Notice that Python annoyingly converts vectors into horizontal form. Sometimes we need vectors to be vertical. Suppose I want to add 1 to the first row of z and 7 to the second.

In [12]:
AddMe = np.array([1,7])
print(AddMe)
print(z[0:2,0:2] + AddMe)
print(AddMe[:,np.newaxis]) # convert to vertical vector
print(z[0:2,0:2] + AddMe[:,np.newaxis])

[1 7]
[[ 2  9]
 [ 4 11]]
[[1]
 [7]]
[[ 2  3]
 [10 11]]


Numpy has functions for generating random numbers.

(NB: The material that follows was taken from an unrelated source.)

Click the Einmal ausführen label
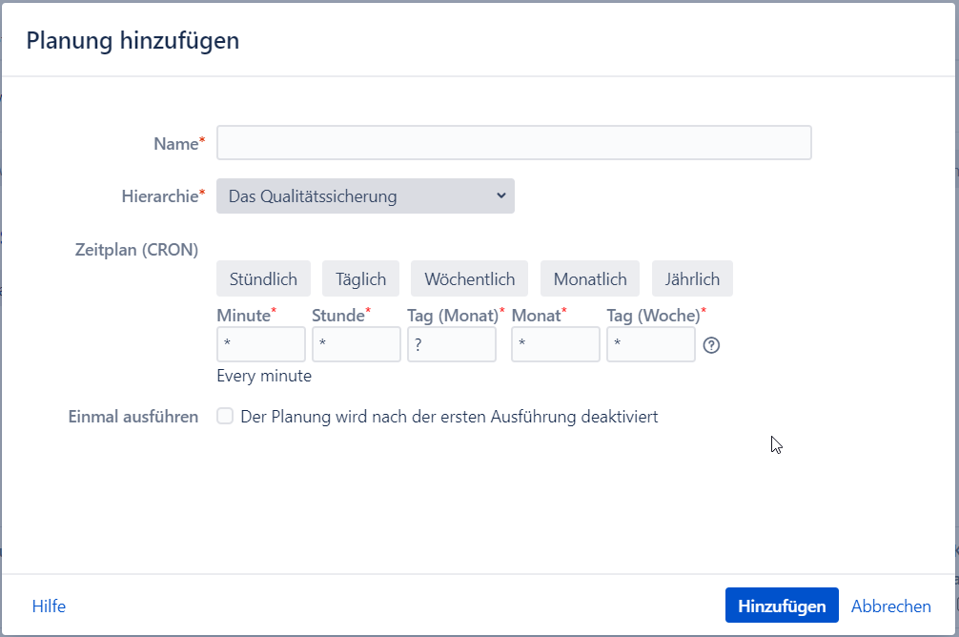 click(x=133, y=417)
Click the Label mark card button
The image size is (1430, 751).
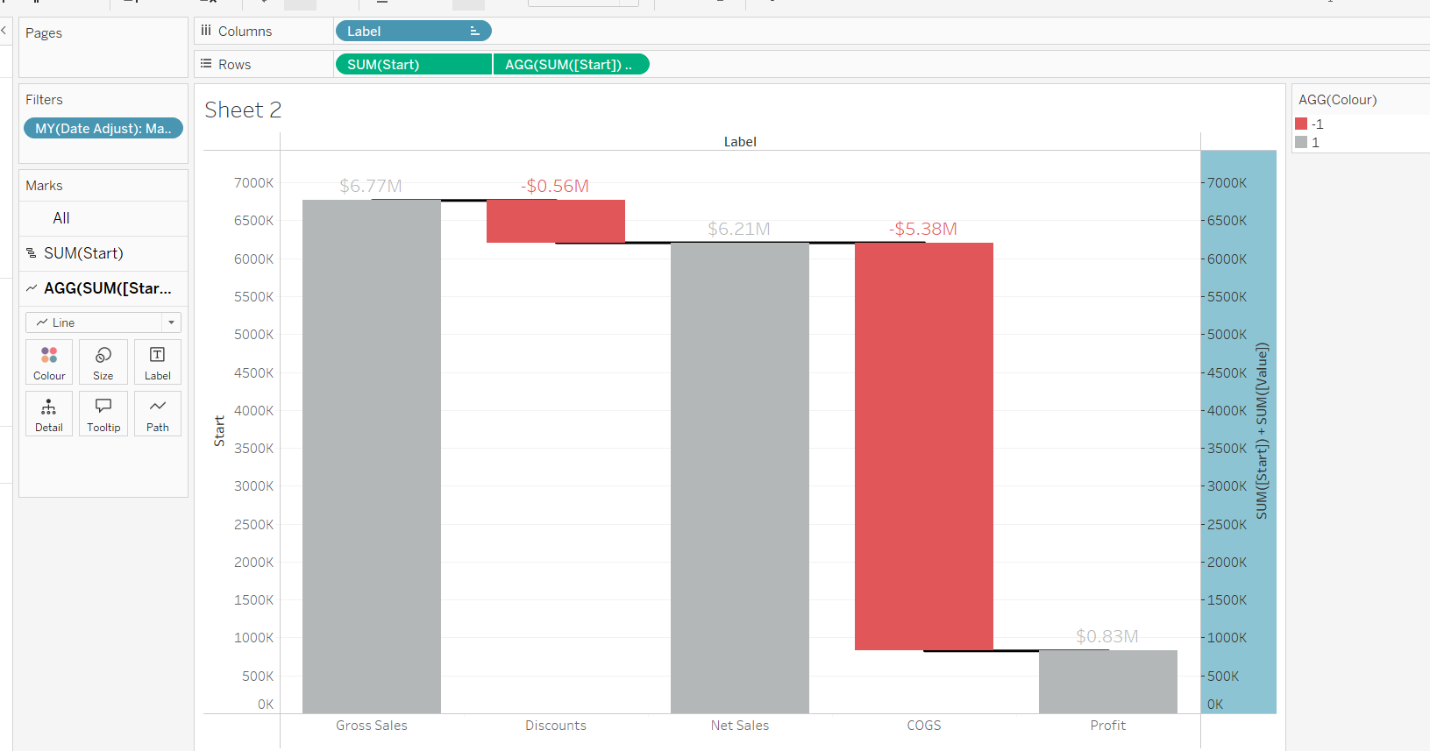pyautogui.click(x=158, y=362)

For other distributions, look up `np.random`.

In [13]:
x = np.random.random(5)
print(x)

[0.22308163 0.95274901 0.44712538 0.84640867 0.69947928]


Here's another slicing trick. Suppose we wanted to print elements of x that are above 0.5.

In [14]:
x = np.random.random(5)
print(x)

indices = x>0.5 # creates a vector of booleans
print(indices)

print(x[indices]) # grabs only components of x whose components in indices are True

[0.29743695 0.81379782 0.39650574 0.8811032  0.58127287]
[False  True False  True  True]
[0.81379782 0.8811032  0.58127287]


**Exercise:** Print the components of x such that their squares are less than 0.25.